╭─ DATASET CONTENT
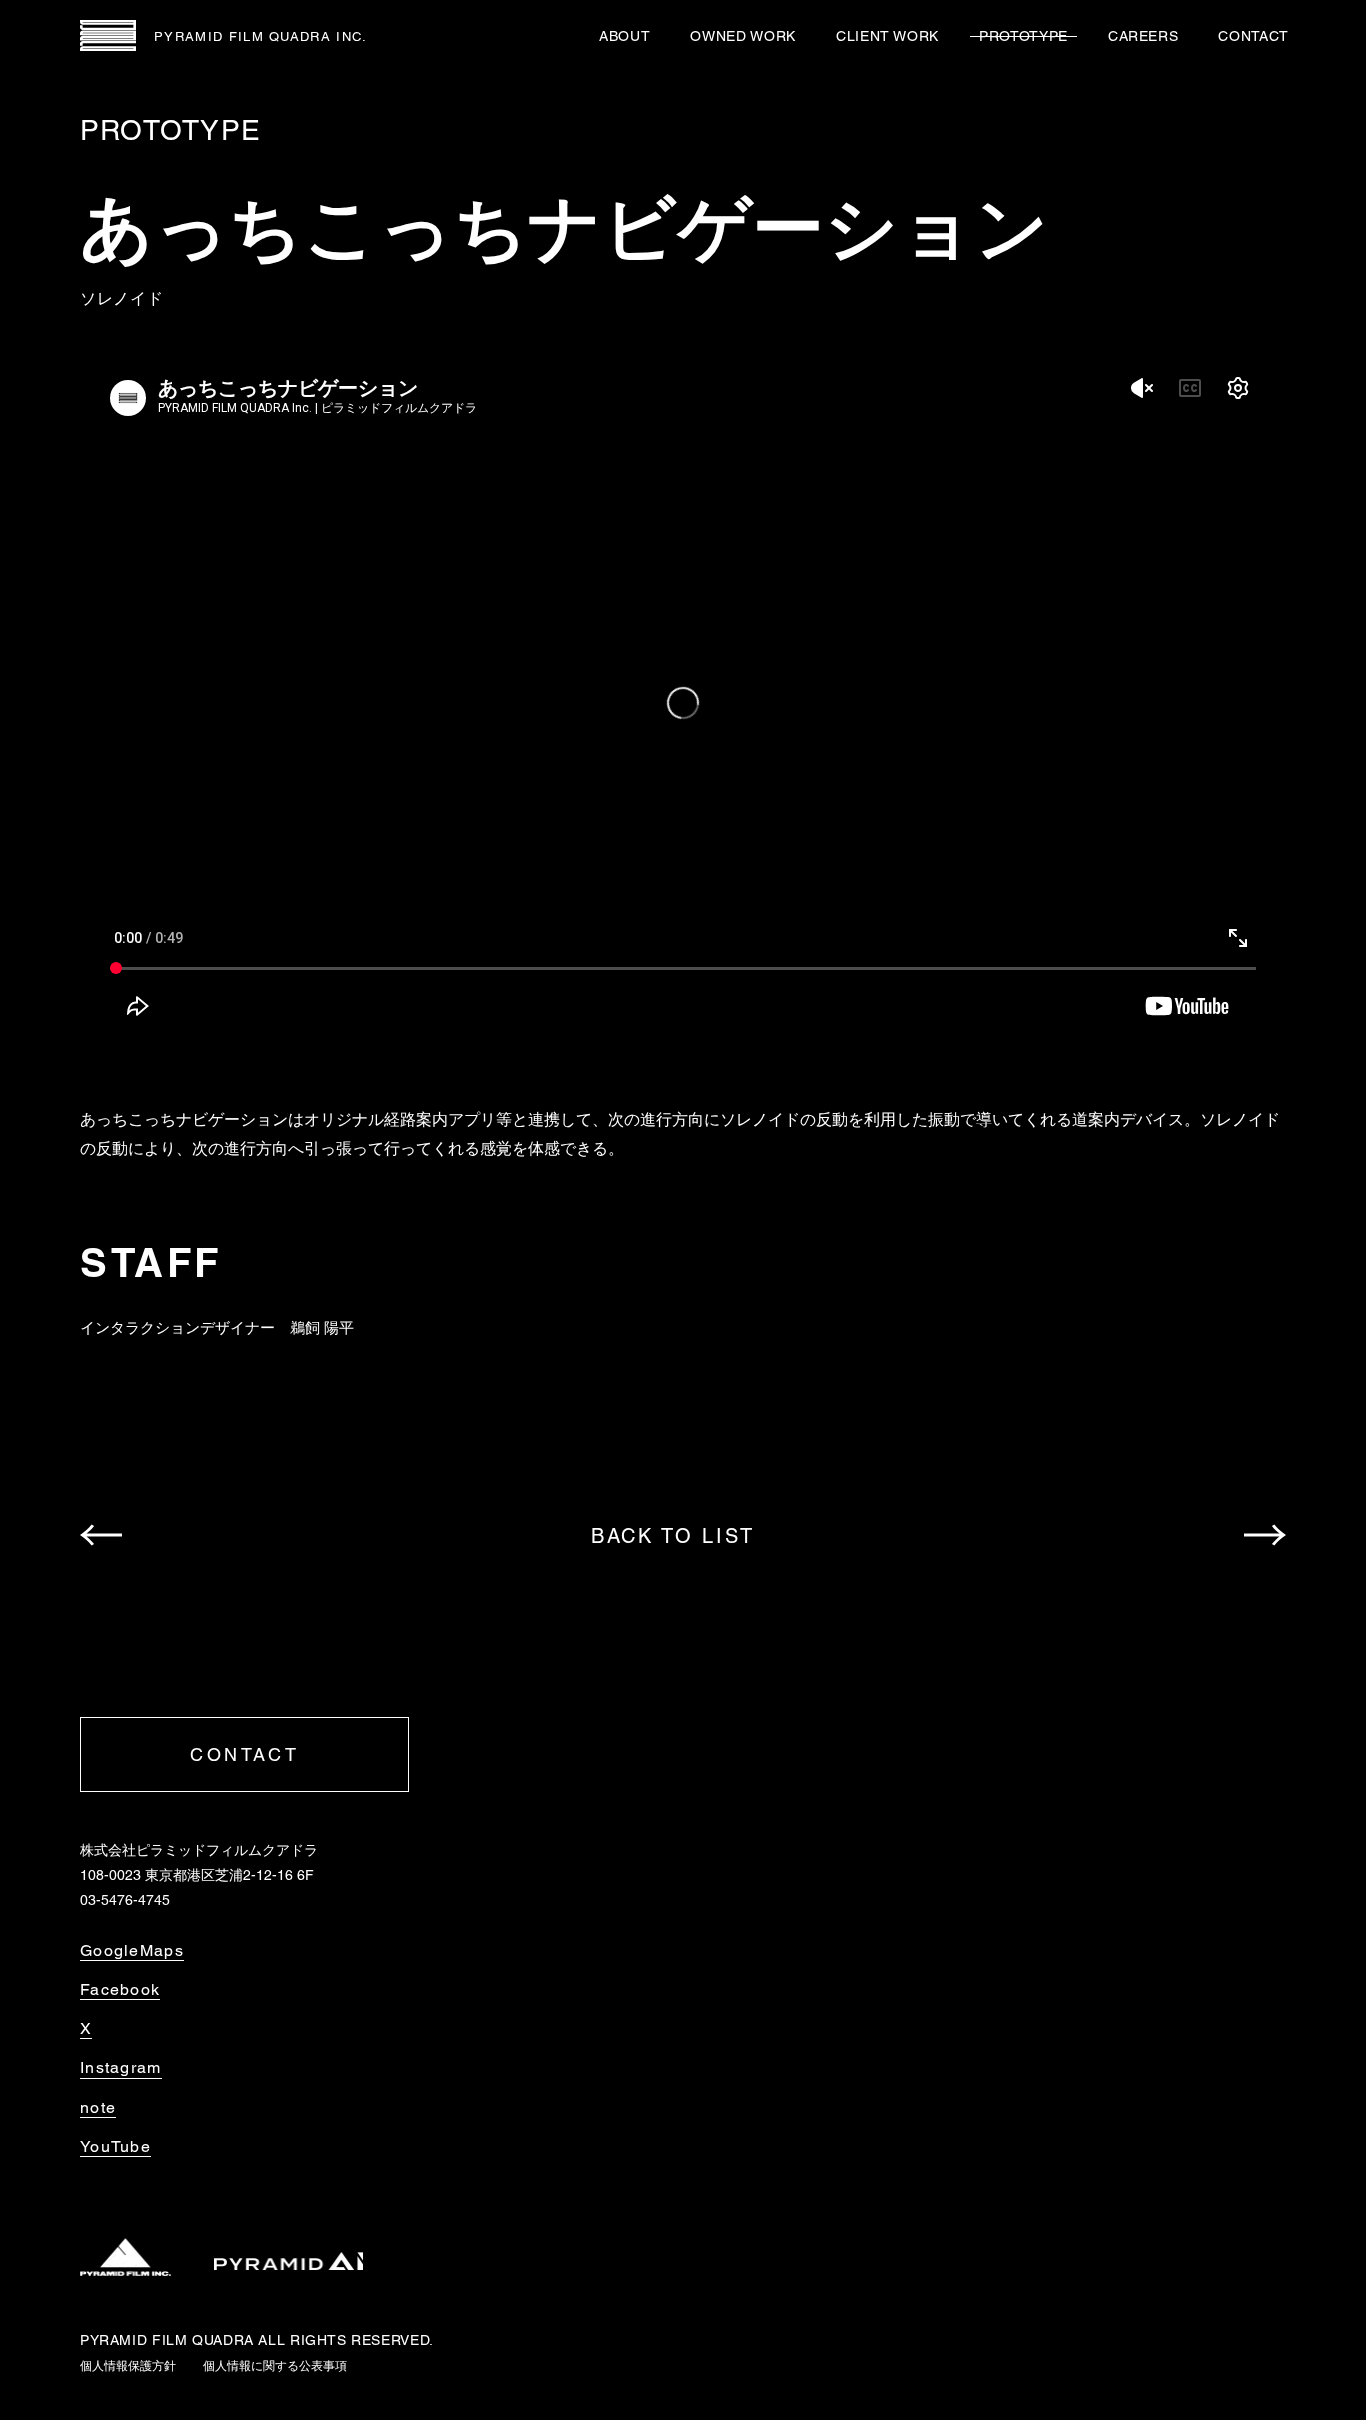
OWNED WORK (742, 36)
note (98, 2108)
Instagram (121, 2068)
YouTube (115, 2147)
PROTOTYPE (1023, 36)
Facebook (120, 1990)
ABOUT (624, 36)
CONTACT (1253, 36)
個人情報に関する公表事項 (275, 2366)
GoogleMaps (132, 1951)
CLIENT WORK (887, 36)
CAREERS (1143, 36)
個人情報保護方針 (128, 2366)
╰─
### WHAT NEEDS TO BE DONE:
Give the entries above again in full and exactly, but not the pictures.

### RESPONSE BELOW:
OWNED WORK (742, 36)
note (98, 2108)
Instagram (121, 2068)
YouTube (115, 2147)
PROTOTYPE (1023, 36)
Facebook (120, 1990)
ABOUT (624, 36)
CONTACT (1253, 36)
個人情報に関する公表事項 (275, 2366)
GoogleMaps (132, 1951)
CLIENT WORK (887, 36)
CAREERS (1143, 36)
個人情報保護方針 (128, 2366)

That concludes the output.